Brain and Behavioral Responses to a Flanker Task Differ for Children with Autism Spectrum Disorders

Saturday, May 16, 2015: 11:30 AM-1:30 PM
Imperial Ballroom (Grand America Hotel)
S. Faja1, T. Clarkson2 and S. J. Webb3, (1)Boston Children's Hospital/Harvard School of Medicine, Boston, MA, (2)Labs of Cognitive Neuroscience, Boston Children's Hospital, Boston, MA, (3)University of Washington, Seattle, WA
Background: Executive control – the ability to manage complex or conflicting information in the service of a goal – is often impaired among children with autism spectrum disorders (ASD). The ability to inhibit conflicting information is specifically impaired relative to other aspects of inhibition (Christ et al., 2007). A developmentally appropriate flanker task, the Child Attention Network Test (Child ANT), has been used for measuring event-related potential (ERP) responses to conflict monitoring (i.e., the N2) and evaluating conflicting stimuli (i.e., the P3). 

Objectives: To investigate ERPs and behavioral responses of children with and without ASD during the Child ANT task and their relation to executive control.

Methods: Twenty-three seizure-free children with ASD and 34 typically developing (TD) children between the ages of 7-11 years participated. All had IQ > 85 and there were no group differences on verbal, performance, or full scale IQ, age or gender. Diagnosis was confirmed with the ADOS, ADI-R, and DSM-5 criteria. The Behavior Rating Inventory of Executive Function (BRIEF)-Parent Report was obtained as a behavioral correlate of broad executive control skills. Electrophysiological responses were recorded during the Child ANT. Mean amplitude was examined at the P100 (Oz), N2 (Fz), and P3 (Pz). Accuracy and reaction time were also collected. 

Results: Overall, accuracy was lower in the incongruent condition, F(1,53)=24.73, p<.001, and in the group with ASD, F(1,53)=5.00, p=.03. Reaction time was slower for incongruent trials, F(1,53)=40.39, p<.001, and a group x condition interaction was detected, F(1,53)=3.95, p=.05. In terms of ERP response, a significant group by condition interaction was detected at the P100, F(1,55)=4.63, p=.04, suggesting groups perceived and attended to basic visual information in the task differently. For the N2, mean amplitude differed by condition, F(1,55)=10.33, p=.002, and group, F(1,55)=6.89, p=.01. No significant effects were found for the P3. Difference scores (I-C) were calculated for the P1, N2 and P3. Within the TD group, the P1 correlated with accuracy, r(27)= .51, p=.007; N2 correlated with better Parent BRIEF global executive composite scores (GEC), r(28)= -57, p =.002, metacognition (MI), r(28)= -.56, p=.002, and behavioral regulation (BRI), r(28)= -.43, p=.02; and, P3 correlated with better BRIEF GEC, r(28)= .45, p=.017, and MI, r(28)= .48, p=.01.  No correlations were found in the ASD group. Results of time frequency analysis will also be reported.

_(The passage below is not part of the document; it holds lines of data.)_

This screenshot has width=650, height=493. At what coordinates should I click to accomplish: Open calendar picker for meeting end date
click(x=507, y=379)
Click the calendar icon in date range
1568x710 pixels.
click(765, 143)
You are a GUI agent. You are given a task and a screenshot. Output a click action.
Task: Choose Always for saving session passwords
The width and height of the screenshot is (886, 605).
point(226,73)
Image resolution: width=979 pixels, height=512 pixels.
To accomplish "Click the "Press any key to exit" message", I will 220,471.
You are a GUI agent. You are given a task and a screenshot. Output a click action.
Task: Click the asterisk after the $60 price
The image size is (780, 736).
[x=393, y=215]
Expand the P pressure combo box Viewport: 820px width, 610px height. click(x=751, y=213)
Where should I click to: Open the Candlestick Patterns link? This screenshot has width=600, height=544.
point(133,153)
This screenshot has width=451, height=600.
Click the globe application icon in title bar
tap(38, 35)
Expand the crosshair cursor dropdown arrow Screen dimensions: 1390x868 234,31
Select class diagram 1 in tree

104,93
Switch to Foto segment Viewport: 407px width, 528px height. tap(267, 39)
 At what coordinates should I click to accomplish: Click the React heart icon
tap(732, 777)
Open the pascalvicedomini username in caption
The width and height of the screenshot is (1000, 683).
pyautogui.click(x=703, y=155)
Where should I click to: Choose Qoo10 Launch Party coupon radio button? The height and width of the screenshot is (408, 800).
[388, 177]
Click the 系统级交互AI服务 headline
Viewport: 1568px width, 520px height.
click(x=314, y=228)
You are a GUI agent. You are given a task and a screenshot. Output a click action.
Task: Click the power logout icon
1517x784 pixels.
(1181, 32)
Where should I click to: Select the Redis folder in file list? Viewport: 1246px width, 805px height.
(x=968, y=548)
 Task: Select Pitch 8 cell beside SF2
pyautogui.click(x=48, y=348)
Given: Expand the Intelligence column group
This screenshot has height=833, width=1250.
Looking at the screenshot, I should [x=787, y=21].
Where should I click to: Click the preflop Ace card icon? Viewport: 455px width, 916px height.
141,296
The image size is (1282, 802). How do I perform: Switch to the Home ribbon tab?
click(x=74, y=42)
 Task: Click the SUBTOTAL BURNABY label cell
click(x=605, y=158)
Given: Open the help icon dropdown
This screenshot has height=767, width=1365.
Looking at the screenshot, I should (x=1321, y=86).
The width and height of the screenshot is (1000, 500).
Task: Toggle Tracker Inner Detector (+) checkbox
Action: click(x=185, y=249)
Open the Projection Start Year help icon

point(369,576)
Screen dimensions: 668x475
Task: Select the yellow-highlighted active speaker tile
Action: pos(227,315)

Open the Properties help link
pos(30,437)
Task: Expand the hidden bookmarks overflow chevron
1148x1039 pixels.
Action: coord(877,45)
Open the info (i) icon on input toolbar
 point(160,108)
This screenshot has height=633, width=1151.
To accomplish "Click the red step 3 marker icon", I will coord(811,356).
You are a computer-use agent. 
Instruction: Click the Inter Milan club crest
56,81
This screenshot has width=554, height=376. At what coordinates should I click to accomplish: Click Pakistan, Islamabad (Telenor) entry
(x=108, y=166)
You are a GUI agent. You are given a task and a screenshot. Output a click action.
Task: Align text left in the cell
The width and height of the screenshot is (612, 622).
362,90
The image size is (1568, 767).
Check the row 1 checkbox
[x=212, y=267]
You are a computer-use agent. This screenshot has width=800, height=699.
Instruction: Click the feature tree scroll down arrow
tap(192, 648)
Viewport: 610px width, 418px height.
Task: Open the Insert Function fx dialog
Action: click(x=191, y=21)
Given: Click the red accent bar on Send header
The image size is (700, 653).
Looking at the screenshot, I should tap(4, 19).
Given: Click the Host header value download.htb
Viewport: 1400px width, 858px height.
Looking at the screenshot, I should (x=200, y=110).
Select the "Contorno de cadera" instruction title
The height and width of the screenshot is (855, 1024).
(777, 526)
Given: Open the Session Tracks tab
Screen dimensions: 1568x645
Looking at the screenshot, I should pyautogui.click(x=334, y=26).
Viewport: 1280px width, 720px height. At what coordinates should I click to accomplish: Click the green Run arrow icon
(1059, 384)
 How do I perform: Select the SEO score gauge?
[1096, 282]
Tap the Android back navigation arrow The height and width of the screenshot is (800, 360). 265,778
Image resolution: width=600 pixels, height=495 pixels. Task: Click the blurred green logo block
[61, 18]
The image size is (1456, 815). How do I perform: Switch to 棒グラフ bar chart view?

Conclusions: Consistent with recent work, our results suggest that children with ASD have reduced accuracy and speed on a task measuring the ability to inhibit conflicting information, whereas typical children showed the expected pattern of responses. Children with ASD processed visual information differently across conditions and showed less efficient processing overall as shown by increased P1 and N2 mean amplitudes, respectively. This, along with the lack of behavioral correlations on the BRIEF, potentially suggests a compensatory network for executive control in ASD. Further investigations using a broader region of interest and time frequency analysis are underway to better understand neural responses during the task.